Because of the extended length and scope of From Heaven He Came and Sought Her, this is part one of two summaries covering the book. The table below shows the entire contents of the book, though this first summary will deal only with sections one and the first half of section two (chapters 1-11) – ie, historical and biblical matters.

Table of Contents

1.  Sacred Theology and the Reading of the Divine Word: Mapping the Doctrine of Definite Atonement
(David Gibson and Jonathan Gibson)

I. Definite Atonement in Church History
2.  “We Trust in the Saving Blood”: Definite Atonement in the Ancient Church
(Michael A. G. Haykin)
3.  “Sufficient for All, Efficient for Some”: Definite Atonement in the Medieval Church (
David S. Hogg)
4.  Calvin, Indefinite Language, and Definite Atonement
(Paul Helm)
5.  Blaming Beza: The Development of Definite Atonement in the Reformed Tradition 
(Raymond A. Blacketer)
6.  The Synod of Dort and Definite Atonement
(Lee Gatiss)
7.  “Controversy on Universal Grace”: A Historical Survey of Moïse Amyraut’s Brief Traitté de la Predestination
(Amar Djaballah)
8.  Atonement and the Covenant of Redemption: John Owen on the Nature of Christ’s Satisfaction
(Carl R. Trueman)

II. Definite Atonement in the Bible
9.  “Because He Loved Your Forefathers”: Election, Atonement, and Intercession in the Pentateuch
(Paul R. Williamson)
10.  “Stricken for the Transgression of My People”: The Atoning Work of Isaiah’s Suffering Servant
(J. Alec Motyer)
11.  For the Glory of the Father and the Salvation of His People: Definite Atonement in the Synoptics and Johannine Literature
(Matthew S. Harmon)
12.  For Whom Did Christ Die? Particularism and Universalism in the Pauline Epistles
(Jonathan Gibson)
13.  The Glorious, Indivisible, Trinitarian Work of God in Christ: Definite Atonement in Paul’s Theology of Salvation
(Jonathan Gibson)
14.  “Problematic Texts” for Definite Atonement in the Pastoral and General Epistles
(Thomas R. Schreiner)

III. Definite Atonement in Theological Perspective
15.  Definite Atonement and the Divine Decree
(Donald Macleod)
16.  The Triune God, Incarnation, and Definite Atonement
 (Robert Letham)
17.  The Definite Intent of Penal Substitutionary Atonement
(Garry J. Williams)
18.  Punishment God Cannot Twice Inflict: The Double Payment Argument Redivivus
(Garry J. Williams)
19.  The New Covenant Work of Christ: Priesthood, Atonement, and Intercession
(Stephen J. Wellum)
20.  Jesus Christ the Man: Toward a Theology of Definite Atonement
(Henri A. G. Blocher)

IV. Definite Atonement in Pastoral Practice

21.  Slain for the World? The “Uncomfortability” of the “Unevangelized” for a Universal Atonement
(Daniel Strange)
22.  “Blessèd Assurance, Jesus is Mine”? Definite Atonement and the Cure of Souls
(Sinclair B. Ferguson)
23.  “My Glory I Will Not Give to Another”: Preaching the Fullness of Definite Atonement to the Glory of God
(John Piper)

Book Summary

1.  Sacred Theology and the Reading of the Divine Word: Mapping the Doctrine of Definite Atonement (David Gibson and Jonathan Gibson)
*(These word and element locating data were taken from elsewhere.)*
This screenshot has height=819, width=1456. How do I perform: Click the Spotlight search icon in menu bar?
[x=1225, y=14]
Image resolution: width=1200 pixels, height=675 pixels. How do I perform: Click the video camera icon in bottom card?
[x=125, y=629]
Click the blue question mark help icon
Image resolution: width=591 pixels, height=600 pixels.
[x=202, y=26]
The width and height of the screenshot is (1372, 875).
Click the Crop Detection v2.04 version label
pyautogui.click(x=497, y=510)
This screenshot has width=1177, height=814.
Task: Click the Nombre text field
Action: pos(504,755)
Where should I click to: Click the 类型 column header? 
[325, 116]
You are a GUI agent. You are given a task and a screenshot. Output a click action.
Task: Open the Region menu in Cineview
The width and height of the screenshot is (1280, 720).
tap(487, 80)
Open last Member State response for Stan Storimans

The editors first lay out what is at stake in controversies surrounding the nature and scope of the atonement with a quotation from Andrew Fuller: “‘…But, if all disputed subjects are to be reckoned matters of mere speculation, we shall have nothing of any real use left in religion.’” By first defining the doctrine of definite atonement in this polemical context, the editors put forward their purpose: these are studies amounting to a defense which matters for the Christian faith. They then give their definition which will guide the ensuing studies:  

The doctrine of definite atonement states that, in the death of Jesus Christ, the …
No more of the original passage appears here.